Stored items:
........

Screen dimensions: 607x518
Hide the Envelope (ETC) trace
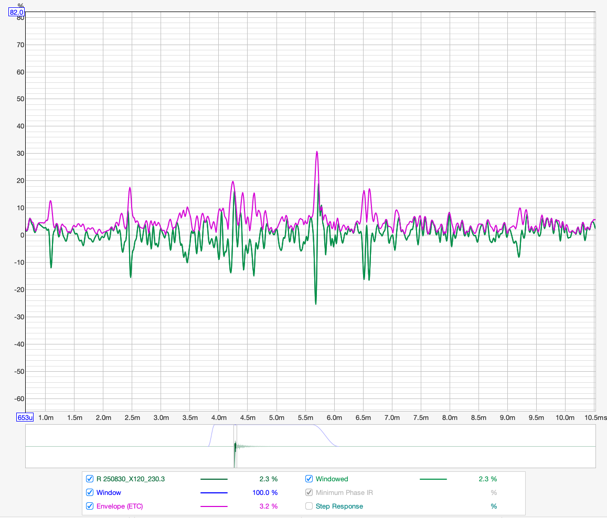point(90,506)
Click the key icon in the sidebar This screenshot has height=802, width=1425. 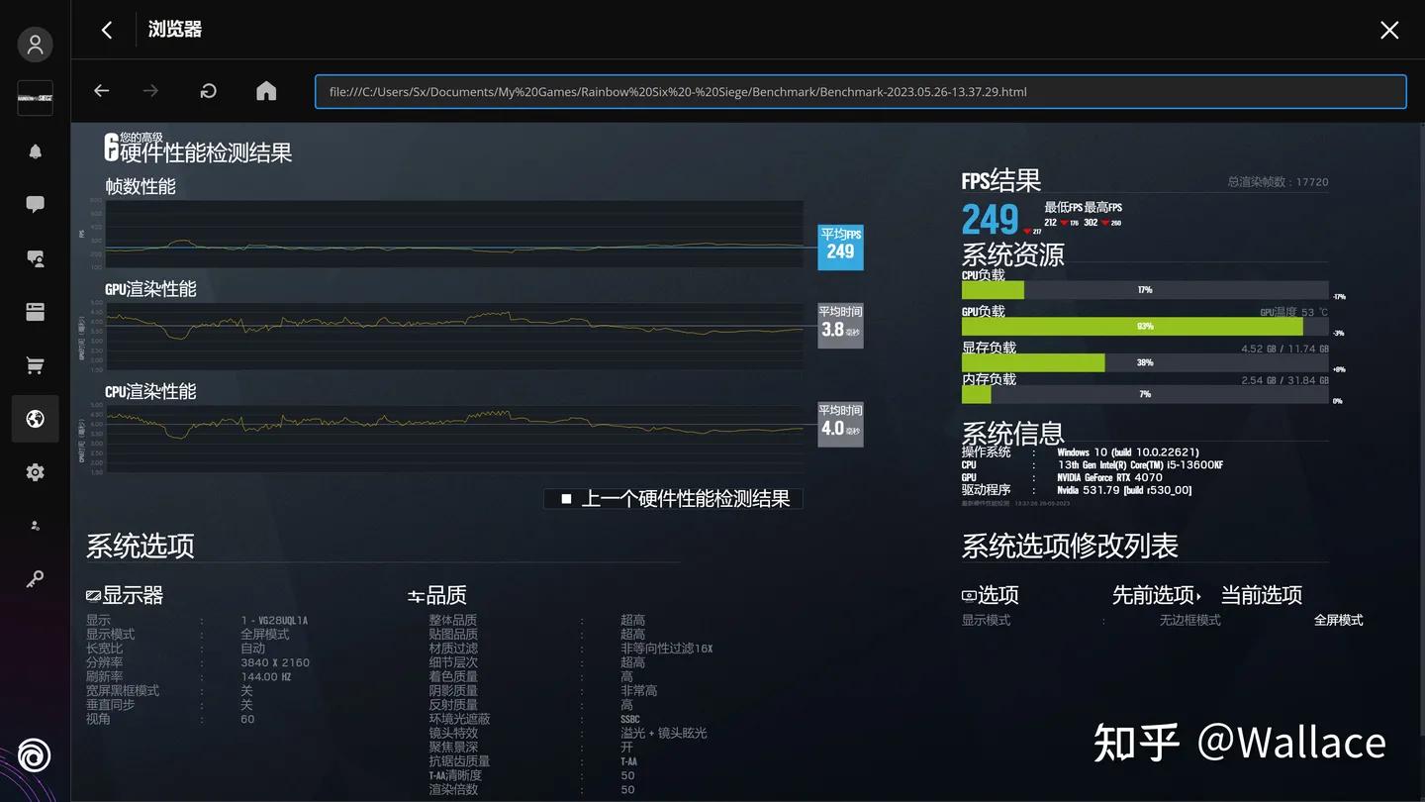(x=35, y=578)
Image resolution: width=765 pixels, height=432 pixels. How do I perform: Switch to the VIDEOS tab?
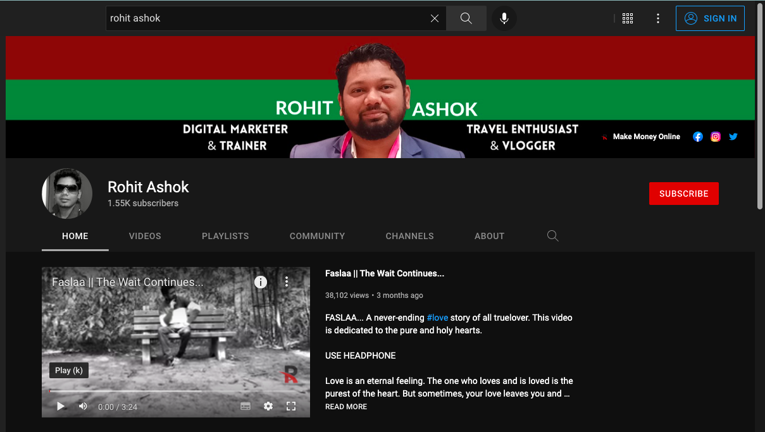tap(144, 235)
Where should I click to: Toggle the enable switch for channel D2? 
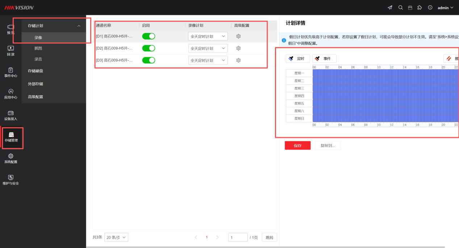click(x=149, y=48)
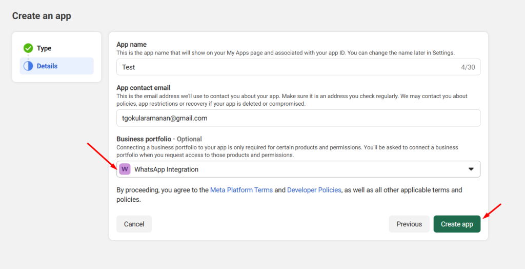Image resolution: width=525 pixels, height=269 pixels.
Task: Focus the App name field containing Test
Action: pyautogui.click(x=287, y=67)
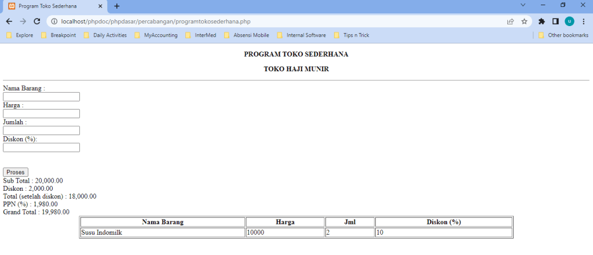Toggle the browser side panel icon
593x255 pixels.
click(555, 21)
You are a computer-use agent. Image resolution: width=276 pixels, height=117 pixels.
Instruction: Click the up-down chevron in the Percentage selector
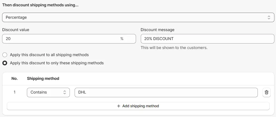[x=269, y=17]
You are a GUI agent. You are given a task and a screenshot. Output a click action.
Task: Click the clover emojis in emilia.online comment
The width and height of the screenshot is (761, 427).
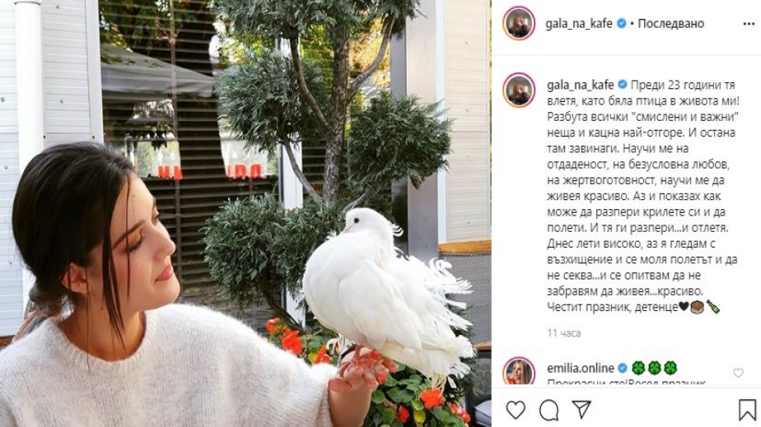tap(654, 368)
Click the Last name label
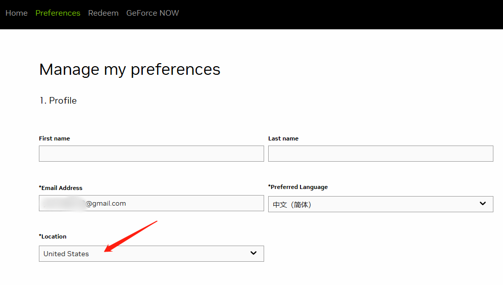The height and width of the screenshot is (285, 503). coord(283,138)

........

## Your goal
Copy exactly the lines from the line containing "You are a GUI" through the last line of the records above, both included, and leave out any pictures.

## Output for this exercise
You are a GUI agent. You are given a task and a screenshot. Output a click action.
Task: Click the clover emojis in emilia.online comment
The width and height of the screenshot is (761, 427).
tap(654, 368)
Click the Last name label
The height and width of the screenshot is (285, 503). coord(283,138)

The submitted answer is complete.